Monitoring and maintaining user processes

About monitoring and maintaining user processes

Use this feature to monitor abnormal user processes and locate problems.

Configuring core dump

About this task

The core dump feature enables the system to generate a core dump file each time a process crashes until the maximum number of core dump files is reached. A core dump file stores information about the process. You can send the core dump files to H3C Support to troubleshoot the problems.

Restrictions and guidelines

Core dump files consume storage resources. Enable core dump only for processes that might have problems.

Procedure

Execute the following commands in user view:

1.     (Optional.) Specify the directory for saving core dump files.

exception filepath directory

By default, the directory for saving core dump files is the root directory of the default file system. For more information about the default file system, see file system management in Fundamentals Configuration Guide.

2.     Enable core dump for a process and specify the maximum number of core dump files, or disable core dump for a process.

process core { maxcore value | off } { job job-id | name process-name }

By default, a process generates a core dump file for the first exception and does not generate any core dump files for subsequent exceptions.

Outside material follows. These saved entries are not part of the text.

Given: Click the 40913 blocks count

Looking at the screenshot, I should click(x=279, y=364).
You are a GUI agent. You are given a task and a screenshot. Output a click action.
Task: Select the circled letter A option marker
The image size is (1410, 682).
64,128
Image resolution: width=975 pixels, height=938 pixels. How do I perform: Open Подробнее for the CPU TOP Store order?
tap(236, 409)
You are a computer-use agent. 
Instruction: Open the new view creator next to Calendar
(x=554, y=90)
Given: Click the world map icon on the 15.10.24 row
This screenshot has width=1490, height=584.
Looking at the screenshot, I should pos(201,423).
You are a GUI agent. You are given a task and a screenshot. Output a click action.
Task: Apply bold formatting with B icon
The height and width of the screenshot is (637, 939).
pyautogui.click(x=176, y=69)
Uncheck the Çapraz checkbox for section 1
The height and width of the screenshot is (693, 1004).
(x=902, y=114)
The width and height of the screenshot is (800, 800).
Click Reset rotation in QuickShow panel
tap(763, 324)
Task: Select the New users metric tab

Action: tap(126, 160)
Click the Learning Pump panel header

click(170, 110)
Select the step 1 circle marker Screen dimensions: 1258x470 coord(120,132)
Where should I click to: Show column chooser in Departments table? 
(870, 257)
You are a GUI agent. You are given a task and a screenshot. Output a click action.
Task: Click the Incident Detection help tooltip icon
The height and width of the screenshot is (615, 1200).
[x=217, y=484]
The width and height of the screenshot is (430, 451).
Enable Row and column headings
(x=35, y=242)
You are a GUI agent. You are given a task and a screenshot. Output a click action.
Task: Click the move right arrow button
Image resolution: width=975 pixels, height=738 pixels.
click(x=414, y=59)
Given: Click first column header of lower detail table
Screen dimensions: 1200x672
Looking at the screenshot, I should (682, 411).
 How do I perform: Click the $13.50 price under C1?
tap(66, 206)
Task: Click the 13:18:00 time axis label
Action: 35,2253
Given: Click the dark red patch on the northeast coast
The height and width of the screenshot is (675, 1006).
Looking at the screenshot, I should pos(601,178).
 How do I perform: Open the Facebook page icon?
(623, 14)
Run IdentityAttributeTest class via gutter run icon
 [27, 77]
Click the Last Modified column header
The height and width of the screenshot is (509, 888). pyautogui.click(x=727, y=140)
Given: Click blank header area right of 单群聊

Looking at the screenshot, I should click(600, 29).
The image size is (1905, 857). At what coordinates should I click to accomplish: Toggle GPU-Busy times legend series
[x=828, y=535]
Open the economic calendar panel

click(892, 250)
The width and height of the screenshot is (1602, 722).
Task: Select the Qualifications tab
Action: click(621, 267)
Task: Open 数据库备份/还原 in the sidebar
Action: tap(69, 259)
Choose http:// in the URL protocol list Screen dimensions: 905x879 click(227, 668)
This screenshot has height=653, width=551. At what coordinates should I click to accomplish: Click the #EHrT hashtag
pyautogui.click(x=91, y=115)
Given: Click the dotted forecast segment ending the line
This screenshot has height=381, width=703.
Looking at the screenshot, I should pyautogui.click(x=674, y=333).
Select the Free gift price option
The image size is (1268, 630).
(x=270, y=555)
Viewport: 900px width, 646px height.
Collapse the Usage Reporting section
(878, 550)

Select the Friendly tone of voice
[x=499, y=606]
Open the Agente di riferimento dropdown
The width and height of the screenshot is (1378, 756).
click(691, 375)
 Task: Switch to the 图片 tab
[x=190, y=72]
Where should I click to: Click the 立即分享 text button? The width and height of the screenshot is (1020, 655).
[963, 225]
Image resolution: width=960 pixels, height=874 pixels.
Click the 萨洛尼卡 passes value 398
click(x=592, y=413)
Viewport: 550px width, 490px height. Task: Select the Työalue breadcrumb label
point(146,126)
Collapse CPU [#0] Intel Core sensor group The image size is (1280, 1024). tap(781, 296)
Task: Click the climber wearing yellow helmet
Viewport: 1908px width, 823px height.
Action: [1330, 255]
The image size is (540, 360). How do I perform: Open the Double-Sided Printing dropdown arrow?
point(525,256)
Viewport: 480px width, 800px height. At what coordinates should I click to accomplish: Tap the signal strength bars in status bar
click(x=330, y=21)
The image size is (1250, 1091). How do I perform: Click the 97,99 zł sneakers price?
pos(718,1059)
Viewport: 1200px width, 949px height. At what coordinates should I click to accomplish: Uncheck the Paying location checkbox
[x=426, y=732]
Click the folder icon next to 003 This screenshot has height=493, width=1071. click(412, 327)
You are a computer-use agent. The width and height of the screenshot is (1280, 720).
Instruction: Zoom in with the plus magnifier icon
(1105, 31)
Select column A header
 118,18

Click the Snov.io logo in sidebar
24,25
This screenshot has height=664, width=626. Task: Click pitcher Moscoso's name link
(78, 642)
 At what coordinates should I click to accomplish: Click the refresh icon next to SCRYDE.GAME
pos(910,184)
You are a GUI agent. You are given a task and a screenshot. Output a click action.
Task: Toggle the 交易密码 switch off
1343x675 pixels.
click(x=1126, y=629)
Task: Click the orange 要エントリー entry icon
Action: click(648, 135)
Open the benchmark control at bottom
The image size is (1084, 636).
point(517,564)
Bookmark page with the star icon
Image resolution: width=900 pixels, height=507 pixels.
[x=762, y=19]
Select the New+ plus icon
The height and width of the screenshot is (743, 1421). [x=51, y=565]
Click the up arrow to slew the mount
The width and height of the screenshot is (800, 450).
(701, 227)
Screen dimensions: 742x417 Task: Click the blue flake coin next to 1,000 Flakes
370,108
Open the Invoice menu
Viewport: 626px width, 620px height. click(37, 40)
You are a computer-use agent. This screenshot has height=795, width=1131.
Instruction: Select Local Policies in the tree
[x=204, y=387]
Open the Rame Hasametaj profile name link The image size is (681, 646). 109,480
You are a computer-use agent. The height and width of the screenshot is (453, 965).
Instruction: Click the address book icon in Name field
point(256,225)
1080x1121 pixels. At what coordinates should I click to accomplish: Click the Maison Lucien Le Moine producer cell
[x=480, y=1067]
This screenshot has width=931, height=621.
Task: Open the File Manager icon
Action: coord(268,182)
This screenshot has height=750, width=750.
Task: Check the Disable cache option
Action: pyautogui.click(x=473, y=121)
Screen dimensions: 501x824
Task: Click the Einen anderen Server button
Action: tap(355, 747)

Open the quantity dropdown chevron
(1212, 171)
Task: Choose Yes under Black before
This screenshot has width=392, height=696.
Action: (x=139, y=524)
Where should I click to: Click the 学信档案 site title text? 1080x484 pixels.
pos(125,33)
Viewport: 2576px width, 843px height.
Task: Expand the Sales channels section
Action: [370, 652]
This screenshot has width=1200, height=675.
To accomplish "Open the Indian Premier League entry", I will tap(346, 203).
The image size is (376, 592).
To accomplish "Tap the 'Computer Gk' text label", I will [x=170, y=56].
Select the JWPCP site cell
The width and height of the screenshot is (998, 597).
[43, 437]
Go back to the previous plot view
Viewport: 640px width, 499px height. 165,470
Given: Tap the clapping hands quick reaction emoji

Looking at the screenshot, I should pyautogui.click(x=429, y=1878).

Display and maintenance commands for user processes

Execute display commands in any view and other commands in user view.

 

Task	Command
Display context information for process exceptions.	display exception context [ count value ] [ slot slot-number [ cpu cpu-number ] ]
Display the core dump file directory.	display exception filepath [ slot slot-number [ cpu cpu-number ] ]
Display log information for all user processes.	display process log [ slot slot-number [ cpu cpu-number ] ]
Display memory usage for all user processes.	display process memory [ slot slot-number [ cpu cpu-number ] ]
Display heap memory usage for a user process.	display process memory heap job job-id [ verbose ] [ slot slot-number [ cpu cpu-number ] ]
Display information about used memory blocks for a user process.	display process memory fragment free job job-id [ slot slot-number [ cpu cpu-number ] ]
Display heap memory usage for a user process.	display process memory fragment used used-block job job-id [ slot slot-number [ cpu cpu-number ] ]
Display memory content starting from a specified memory block for a user process.	display process memory heap job job-id address starting-address length memory-length [ slot slot-number [ cpu cpu-number ] ]
Display the addresses of memory blocks with a specified size used by a user process.	display process memory heap job job-id size memory-size [ offset offset-size ] [ slot slot-number [ cpu cpu-number ] ]
Clear context information for process exceptions.	reset exception context [ slot slot-number [ cpu cpu-number ] ]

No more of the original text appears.